Dédicace de la basilique du Latran
En ce 9 novembre, nous célébrons une fête à la fois très importante et très méconnue : la Dédicace de la Basilique romaine Saint-Jean-de-Latran. Cette fête est même suffisamment importante pour qu’elle remplace la célébration du dimanche, en cas de coïncidence des deux dates (c’est le cas en 2014, et le sera en 2025, 2031, 2036, 2042…)

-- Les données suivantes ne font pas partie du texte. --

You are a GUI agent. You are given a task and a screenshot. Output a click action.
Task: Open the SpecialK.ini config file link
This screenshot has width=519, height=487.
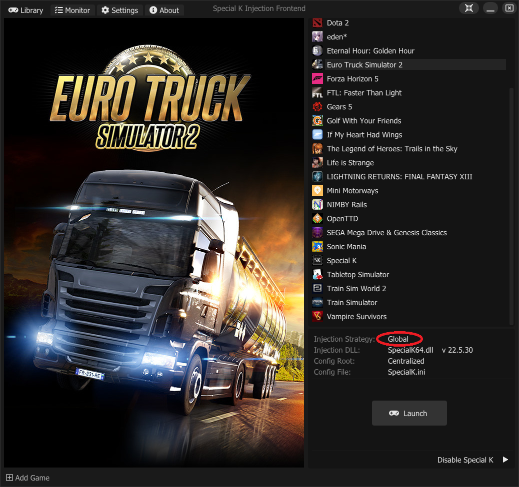coord(406,372)
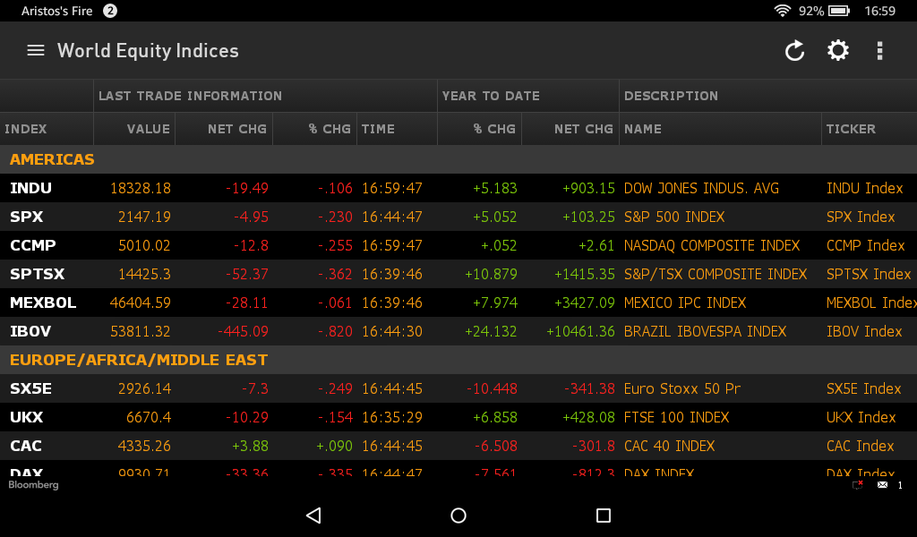
Task: Open the overflow options menu
Action: [880, 51]
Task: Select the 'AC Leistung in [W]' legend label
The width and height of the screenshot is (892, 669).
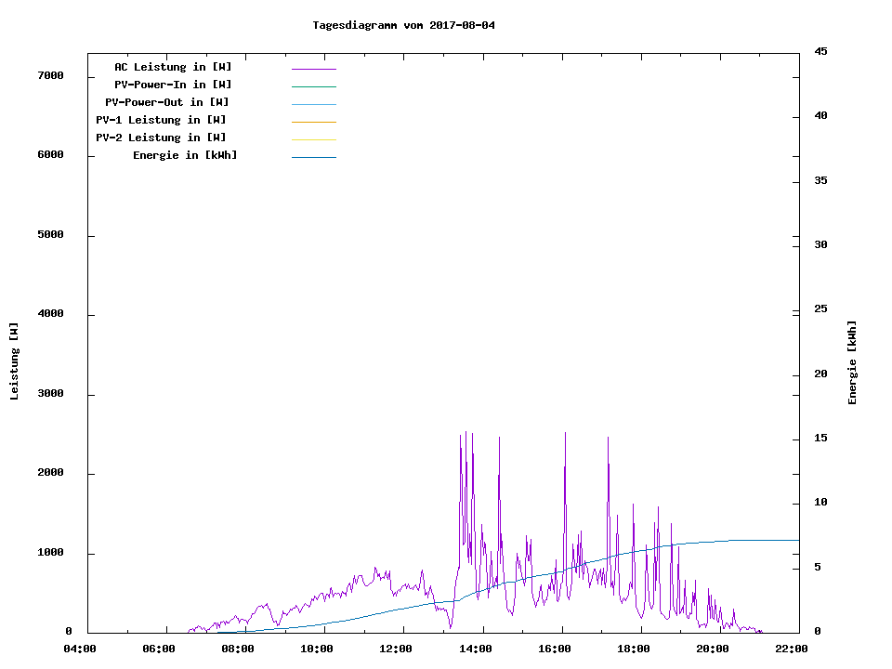Action: (173, 67)
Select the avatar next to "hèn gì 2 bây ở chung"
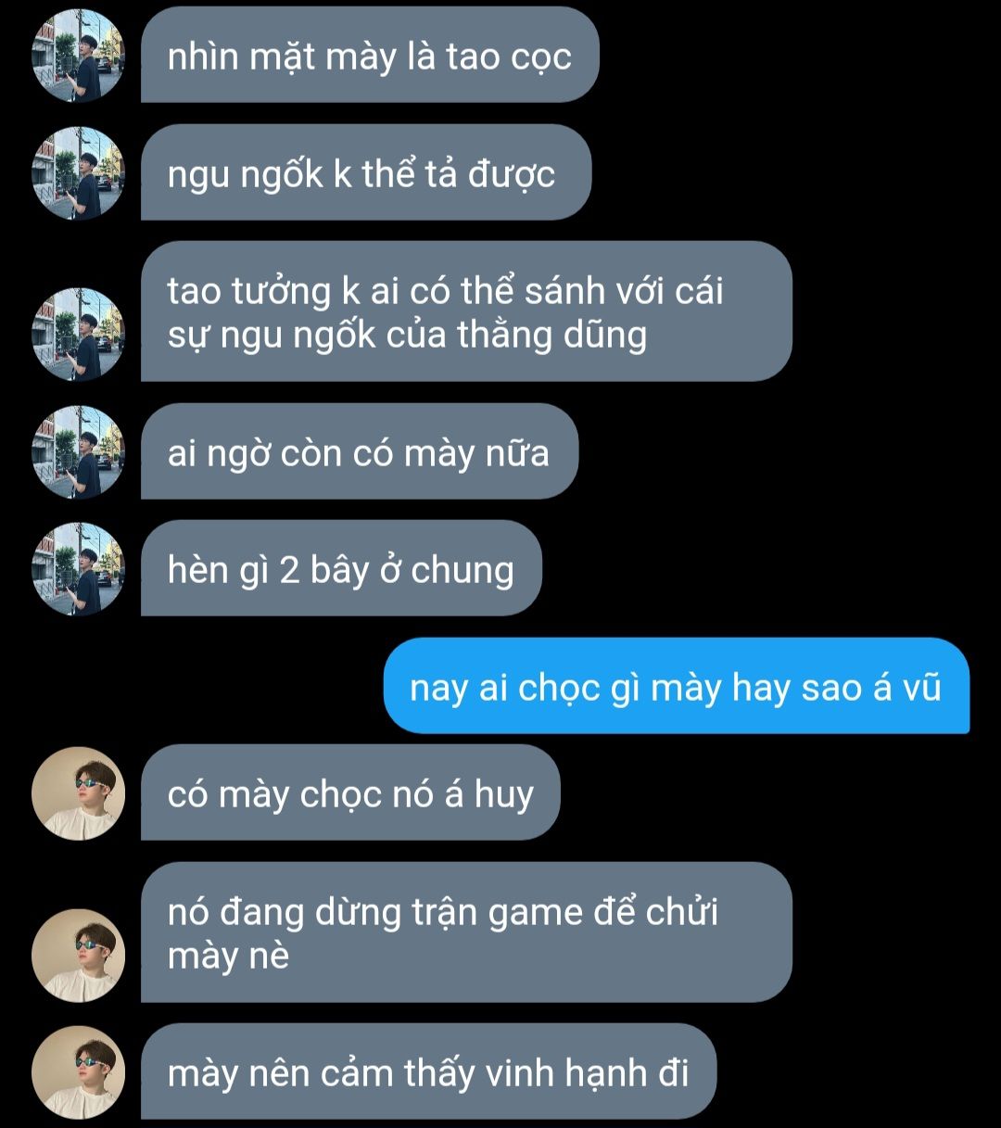Viewport: 1001px width, 1128px height. 78,569
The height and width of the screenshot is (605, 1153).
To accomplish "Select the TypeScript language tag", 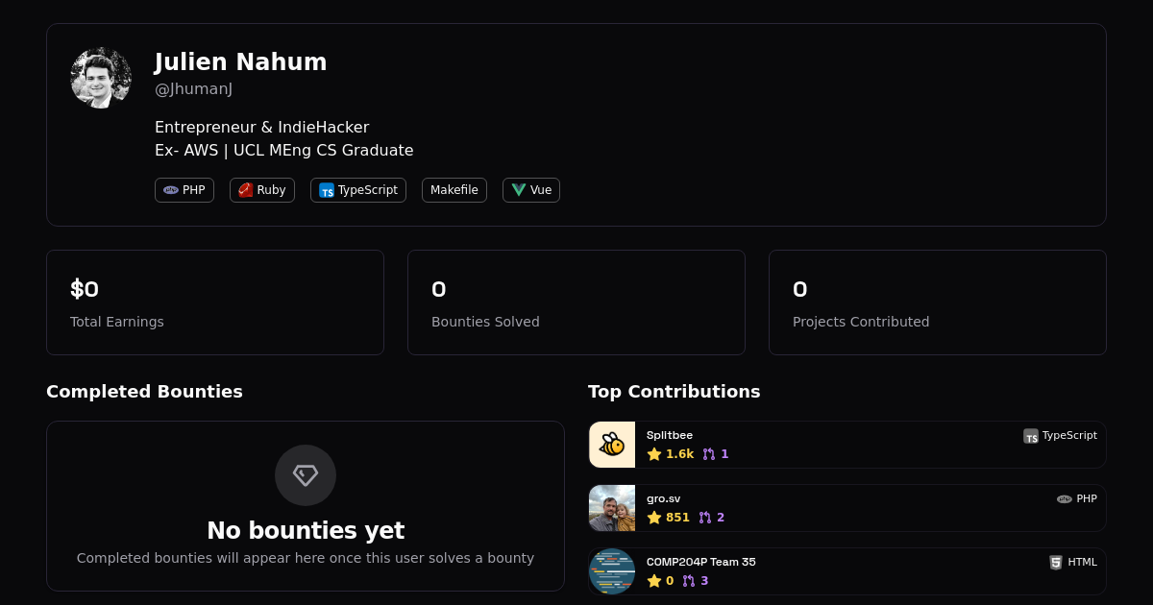I will point(358,190).
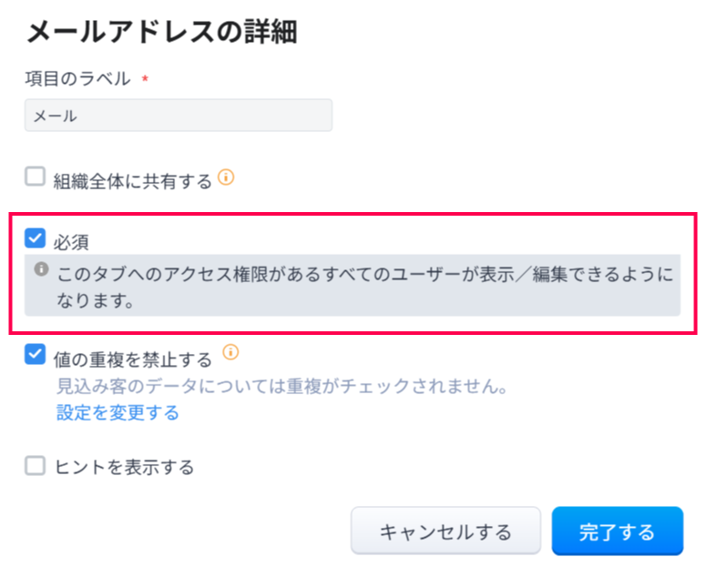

Le “Latran” doit son nom à la famille des Laterani, qui avait sa propriété dans la zone sud-est de Rome ; devenue propriété de l’empereur Constantin au 4e siècle, elle fut donnée aux papes, qui y résidèrent en effet pendant dix siècles, jusqu’à la “papauté en Avignon” ; une première basilique y fut alors construite, plusieurs fois reconstruite, qui s’appela Archibasilique du Saint Sauveur, puis fut dédiée aussi à Saint Jean-Baptiste, le Précurseur et Cousin de Jésus-Christ, tant il est vrai que le Pape, successeur de saint Pierre, doit préparer les âmes à recevoir le Christ, comme le fit Jean-Baptiste.

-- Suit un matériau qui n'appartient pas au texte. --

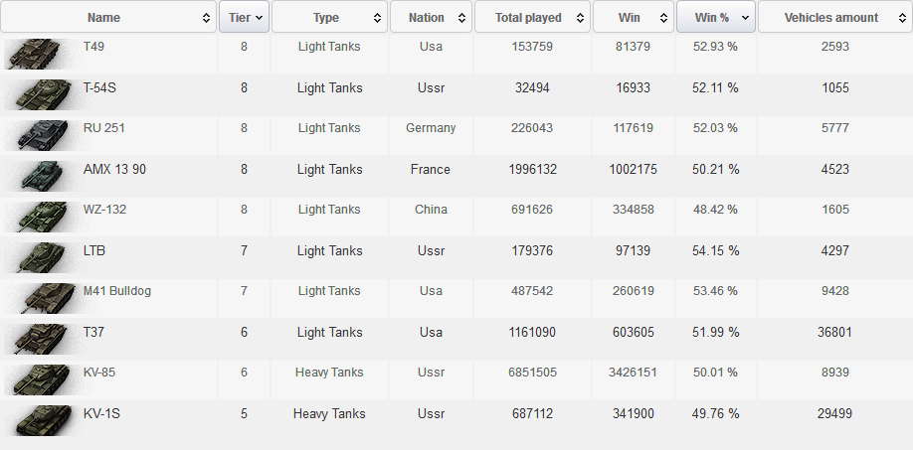913x450 pixels.
Task: Click the AMX 13 90 tank icon
Action: coord(38,175)
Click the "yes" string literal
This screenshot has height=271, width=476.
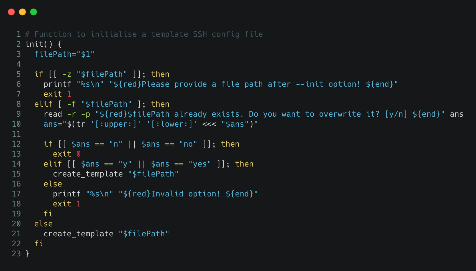coord(200,164)
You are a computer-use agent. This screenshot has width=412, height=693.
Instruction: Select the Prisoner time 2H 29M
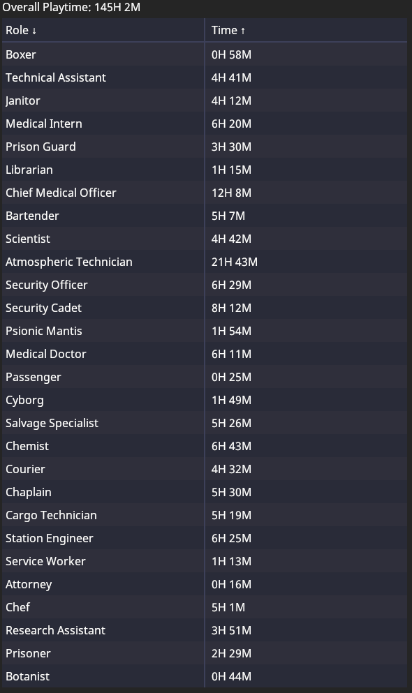coord(231,653)
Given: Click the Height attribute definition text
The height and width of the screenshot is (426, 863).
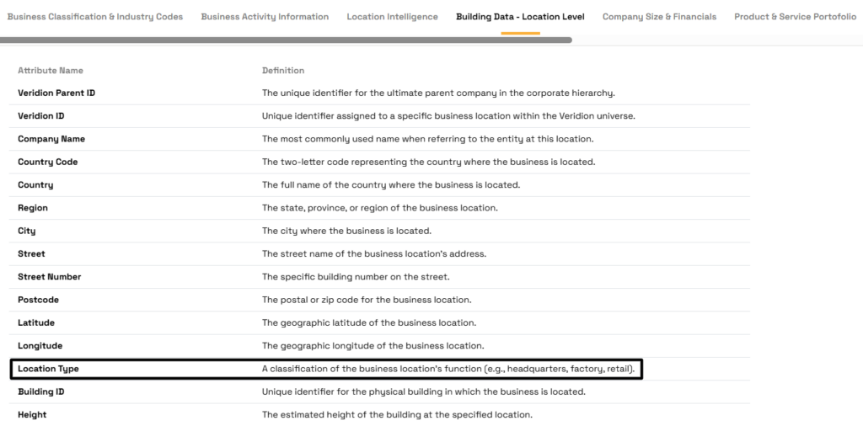Looking at the screenshot, I should coord(397,415).
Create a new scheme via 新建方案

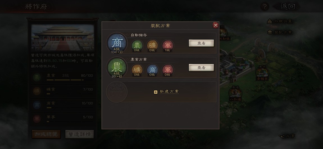167,91
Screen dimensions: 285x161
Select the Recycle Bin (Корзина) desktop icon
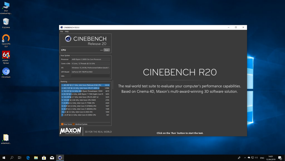coord(6,22)
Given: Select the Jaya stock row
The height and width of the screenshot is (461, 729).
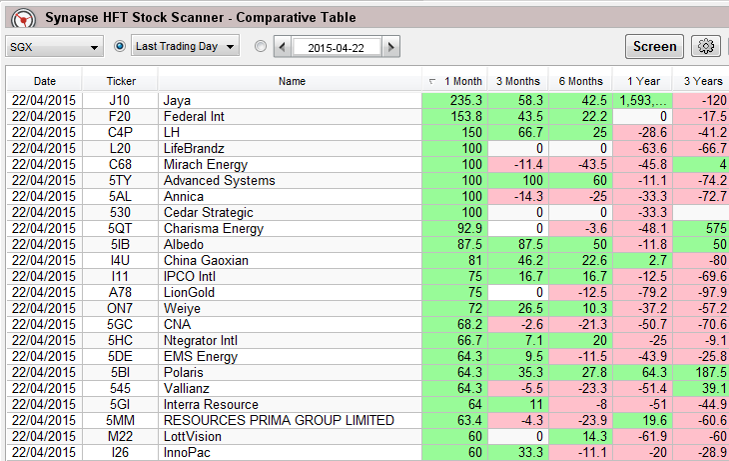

Cette basilique fut donc la cathédrale du Pape, qui est l’Evêque de Rome. Dès son élection le Pape “prend possession” de cette basilique ; il y célèbre chaque année la Messe du Jeudi Saint, au cours de laquelle il lave les pieds à douze personnes, soit prêtres, soit laïcs, comme le fit Jésus au cours de la Dernière Cène. Signalons aussi qu’au-dessus de l’autel de la chapelle du Saint-Sacrement, est conservée la Table de la Dernière Cène, cette Table-même où Jésus institua l’Eucharistie.
Siège de l’Evêque de Rome, la basilique de Saint-Jean-de-Latran est donc en même temps la “Mère et Maîtresse de toutes les Eglises”.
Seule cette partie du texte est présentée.